Extrait choisi —
☆ ☆ ☆
Alors sans être sûr que les deux textes appartiennent au même espace, sans préjuger de leurs rapports, rapprochons-les, confrontons-les et voyons ce qui en sort.

Derrière les nuages

Si l’on demandait où se trouve Utopia, nous n’aurions que le récit assez vague d’un marin rapporté par les deux hommes qui dialoguèrent avec lui, un jour, sur cette terre que l’on ne nommait pas encore les Pays-bas mais les Provinces-Unies. Si l’on se demandait où peut bien être la lune, la question ne manquerait pas de paraître stupide tant sa présence quotidienne se rappelle à nous si l’on veut bien prendre la peine de lever la tête vers les nuages. La lune n’a nul besoin d’être découverte, aucun voyage n’est exigé pour la rendre visible. Aussi aux doutes qui ne manqueront pas de naître du récit fait par un autre d’une terre que nous n’avons jamais vue s’oppose manifestement l’expérience simple, offerte à tous, que constitue la vision de la lune dans le ciel. L’astre a beau être beaucoup plus lointain qu’une utopie terrestre, il offre quelque chose de beaucoup plus certain. La distance à laquelle se tient la lune, hors de la portée des hommes, intouchable sans être intangible, lui donne même un aspect rassurant de veilleur impassible : n’est-elle pas la clarté dans la nuit, le guide lumineux des voyageurs et des revenants ? La lune ne se cache donc dans aucune nuit, pas même celles de terres qui nous seraient encore inconnues : si le jour ternit parfois son éclat, il ne parvient jamais à l’effacer.
☆ ☆ ☆
Consigne — Relevez chacun des verbes conjugués à l'impératif dans l'extrait sur Utopia et la lune. Les lignes ci-après n'ont aucun lien avec l'extrait.

Données fournies —
☆ ☆ ☆
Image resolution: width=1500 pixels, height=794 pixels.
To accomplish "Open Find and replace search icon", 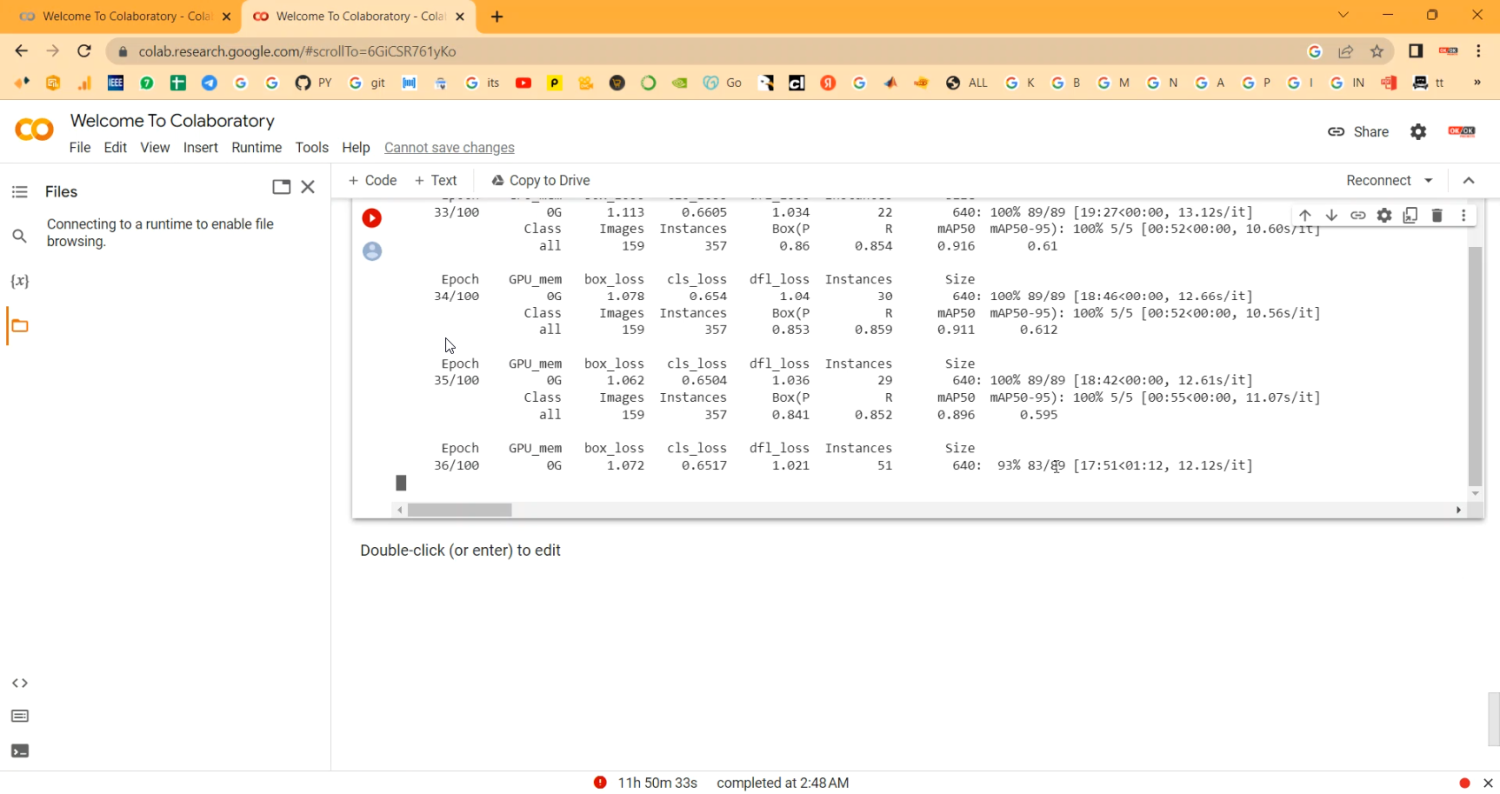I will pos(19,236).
☆ ☆ ☆
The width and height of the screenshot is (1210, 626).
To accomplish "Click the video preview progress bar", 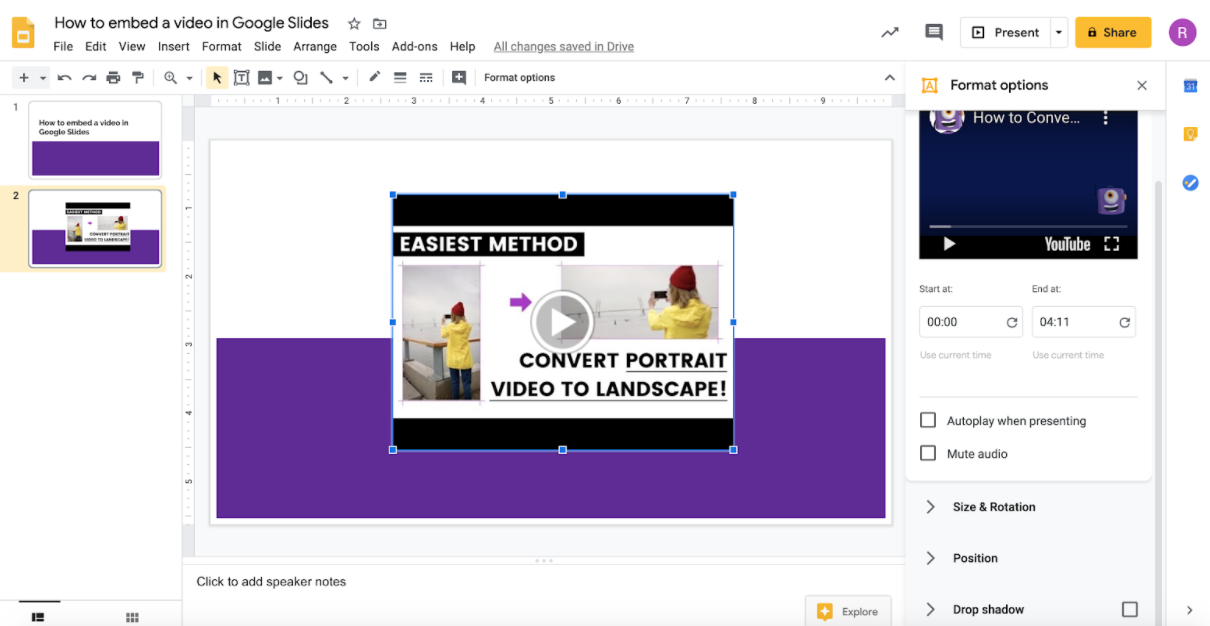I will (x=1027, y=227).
☆ ☆ ☆
Réponse — rapprochons, confrontons, voyons